● **AIM OF THE TASK**: Reproduce the entries exactly and omit the pictures.

● **SUPPLIED DATA**:
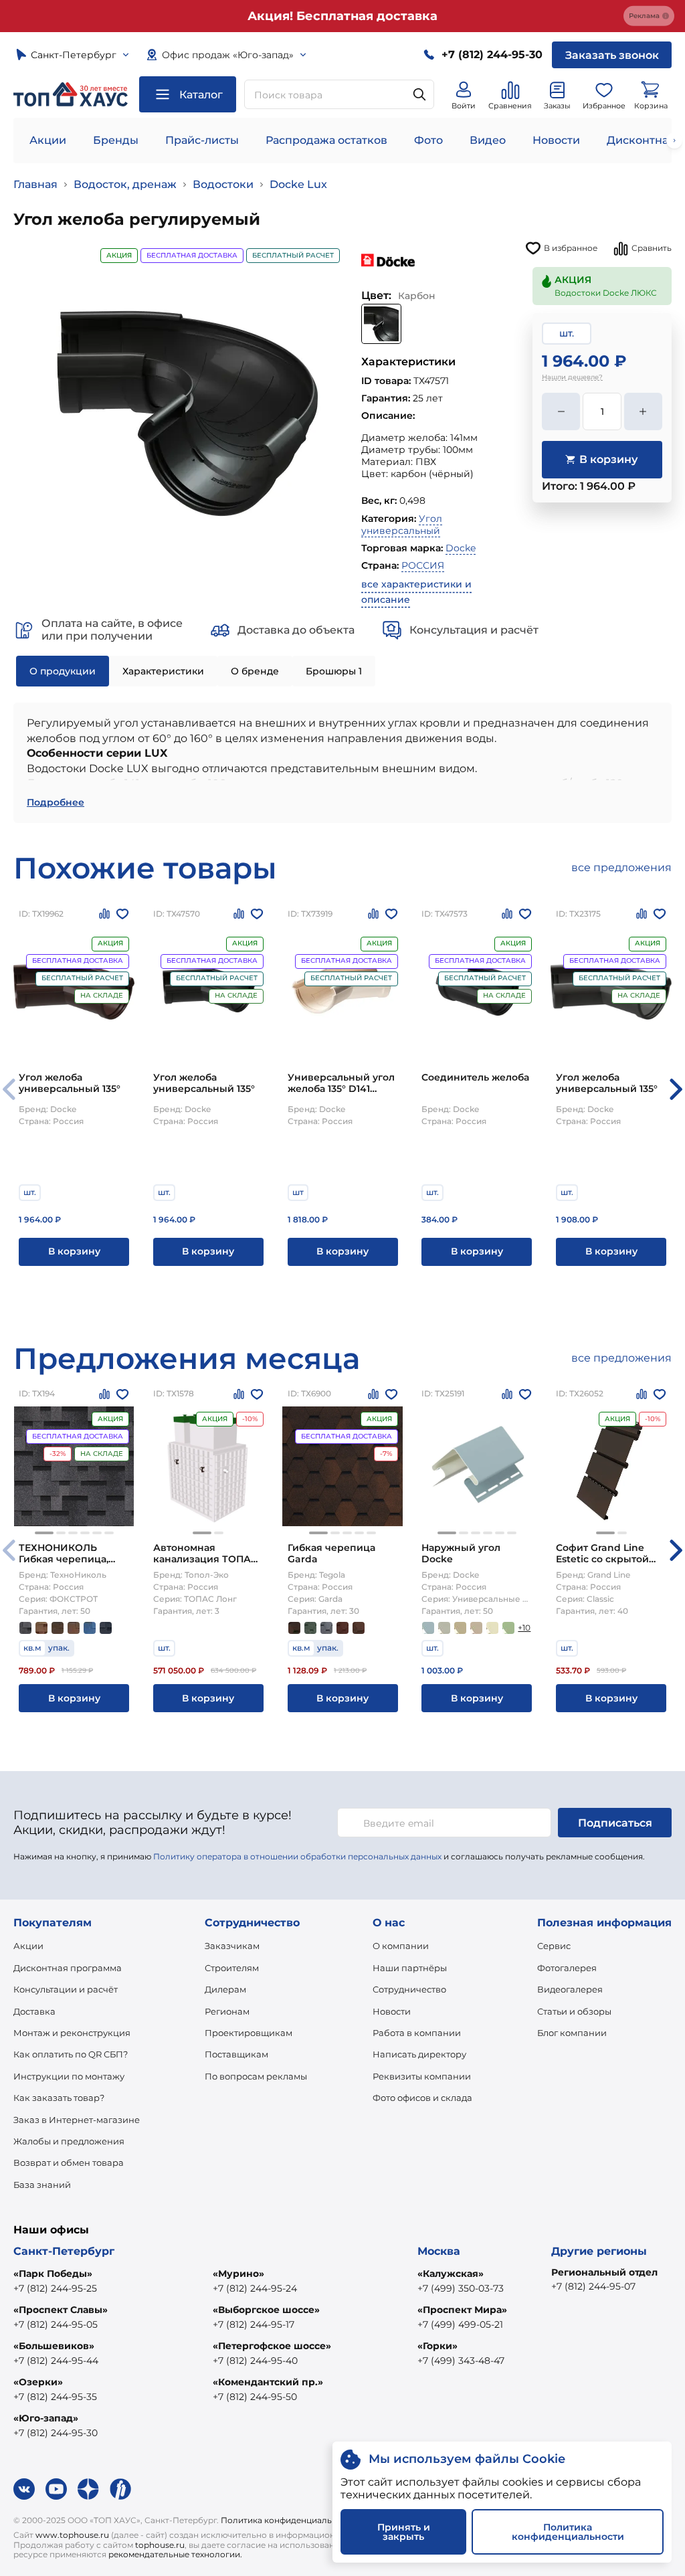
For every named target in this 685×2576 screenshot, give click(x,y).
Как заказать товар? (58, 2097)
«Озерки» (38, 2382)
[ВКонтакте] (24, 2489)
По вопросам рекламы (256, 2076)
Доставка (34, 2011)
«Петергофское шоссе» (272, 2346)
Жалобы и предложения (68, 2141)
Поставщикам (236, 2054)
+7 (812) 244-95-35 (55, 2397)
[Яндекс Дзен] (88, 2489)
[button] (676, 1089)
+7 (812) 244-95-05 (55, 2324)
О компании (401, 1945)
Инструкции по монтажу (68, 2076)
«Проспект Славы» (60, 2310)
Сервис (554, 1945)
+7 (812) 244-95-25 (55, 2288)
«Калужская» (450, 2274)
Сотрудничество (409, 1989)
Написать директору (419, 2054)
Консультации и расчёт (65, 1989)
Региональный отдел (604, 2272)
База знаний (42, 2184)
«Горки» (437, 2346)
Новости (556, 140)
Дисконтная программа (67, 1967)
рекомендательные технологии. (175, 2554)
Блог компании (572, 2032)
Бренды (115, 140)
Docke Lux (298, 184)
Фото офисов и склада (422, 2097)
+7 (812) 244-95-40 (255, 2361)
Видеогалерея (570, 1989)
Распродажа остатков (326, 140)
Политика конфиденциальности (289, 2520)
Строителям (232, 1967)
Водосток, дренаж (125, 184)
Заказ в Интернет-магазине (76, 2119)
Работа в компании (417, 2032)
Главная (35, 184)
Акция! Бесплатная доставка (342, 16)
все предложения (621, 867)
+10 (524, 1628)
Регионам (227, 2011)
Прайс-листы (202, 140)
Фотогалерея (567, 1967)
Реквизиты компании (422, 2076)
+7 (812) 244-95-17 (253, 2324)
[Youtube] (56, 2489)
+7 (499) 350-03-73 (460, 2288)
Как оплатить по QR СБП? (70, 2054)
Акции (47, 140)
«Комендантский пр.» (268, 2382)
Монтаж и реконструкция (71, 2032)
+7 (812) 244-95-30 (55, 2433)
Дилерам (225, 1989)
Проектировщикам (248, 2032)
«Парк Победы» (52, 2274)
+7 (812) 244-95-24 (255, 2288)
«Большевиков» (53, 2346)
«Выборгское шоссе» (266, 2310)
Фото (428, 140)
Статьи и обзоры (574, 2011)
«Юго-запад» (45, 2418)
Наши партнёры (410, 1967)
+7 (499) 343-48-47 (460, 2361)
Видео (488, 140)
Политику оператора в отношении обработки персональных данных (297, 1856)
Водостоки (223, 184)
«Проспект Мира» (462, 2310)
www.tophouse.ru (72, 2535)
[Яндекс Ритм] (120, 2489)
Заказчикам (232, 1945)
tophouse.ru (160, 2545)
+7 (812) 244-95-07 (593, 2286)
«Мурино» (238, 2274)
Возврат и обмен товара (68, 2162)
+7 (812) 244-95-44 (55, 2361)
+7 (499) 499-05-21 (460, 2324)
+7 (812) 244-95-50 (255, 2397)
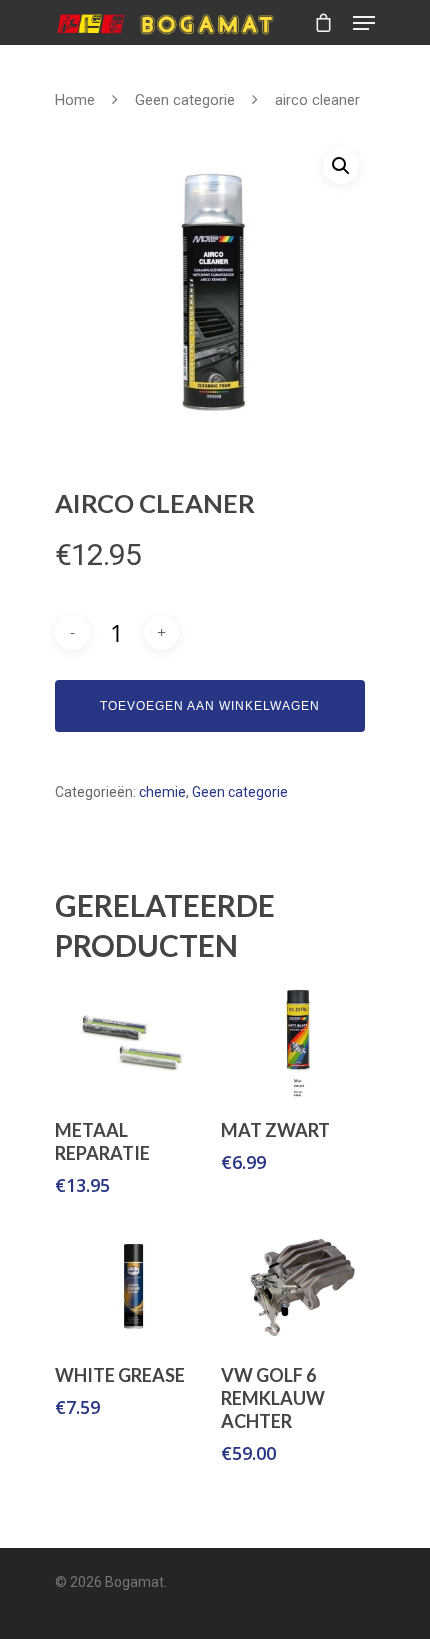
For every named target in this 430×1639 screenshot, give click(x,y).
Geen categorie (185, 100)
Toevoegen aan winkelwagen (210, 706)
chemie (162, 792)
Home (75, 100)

● **ANSWER TO THIS TASK**:
For every named target in this 685×2576 screenshot, give click(x,y).
Как заказать товар? (58, 2097)
«Озерки» (38, 2382)
[ВКонтакте] (24, 2489)
По вопросам рекламы (256, 2076)
Доставка (34, 2011)
«Петергофское шоссе» (272, 2346)
Жалобы и предложения (68, 2141)
Поставщикам (236, 2054)
+7 (812) 244-95-35 (55, 2397)
[Яндекс Дзен] (88, 2489)
[button] (676, 1089)
+7 (812) 244-95-05 (55, 2324)
О компании (401, 1945)
Инструкции по монтажу (68, 2076)
«Проспект Славы» (60, 2310)
Сервис (554, 1945)
+7 (812) 244-95-25 (55, 2288)
«Калужская» (450, 2274)
Сотрудничество (409, 1989)
Написать директору (419, 2054)
Консультации и расчёт (65, 1989)
Региональный отдел (604, 2272)
База знаний (42, 2184)
«Горки» (437, 2346)
Новости (556, 140)
Дисконтная программа (67, 1967)
рекомендательные технологии. (175, 2554)
Блог компании (572, 2032)
Бренды (115, 140)
Docke Lux (298, 184)
Фото офисов и склада (422, 2097)
+7 (812) 244-95-40 (255, 2361)
Видеогалерея (570, 1989)
Распродажа остатков (326, 140)
Политика конфиденциальности (289, 2520)
Строителям (232, 1967)
Водосток, дренаж (125, 184)
Заказ в Интернет-магазине (76, 2119)
Работа в компании (417, 2032)
Главная (35, 184)
Акция! Бесплатная доставка (342, 16)
все предложения (621, 867)
+10 (524, 1628)
Регионам (227, 2011)
Прайс-листы (202, 140)
Фотогалерея (567, 1967)
Реквизиты компании (422, 2076)
+7 (812) 244-95-17 (253, 2324)
[Youtube] (56, 2489)
+7 (499) 350-03-73 (460, 2288)
Как оплатить по QR СБП? (70, 2054)
Акции (47, 140)
«Комендантский пр.» (268, 2382)
Монтаж и реконструкция (71, 2032)
+7 (812) 244-95-30 (55, 2433)
Дилерам (225, 1989)
Проектировщикам (248, 2032)
«Парк Победы» (52, 2274)
+7 (812) 244-95-24 (255, 2288)
«Большевиков» (53, 2346)
«Выборгское шоссе» (266, 2310)
Фото (428, 140)
Статьи и обзоры (574, 2011)
«Юго-запад» (45, 2418)
Наши партнёры (410, 1967)
+7 (499) 343-48-47 (460, 2361)
Видео (488, 140)
Политику оператора в отношении обработки персональных данных (297, 1856)
Водостоки (223, 184)
«Проспект Мира» (462, 2310)
www.tophouse.ru (72, 2535)
[Яндекс Ритм] (120, 2489)
Заказчикам (232, 1945)
tophouse.ru (160, 2545)
+7 (812) 244-95-07 (593, 2286)
«Мурино» (238, 2274)
Возврат и обмен товара (68, 2162)
+7 (812) 244-95-44 (55, 2361)
+7 (499) 499-05-21 (460, 2324)
+7 (812) 244-95-50 (255, 2397)
For every named target in this 430×1639 screenshot, give click(x,y).
Geen categorie (185, 100)
Toevoegen aan winkelwagen (210, 706)
chemie (162, 792)
Home (75, 100)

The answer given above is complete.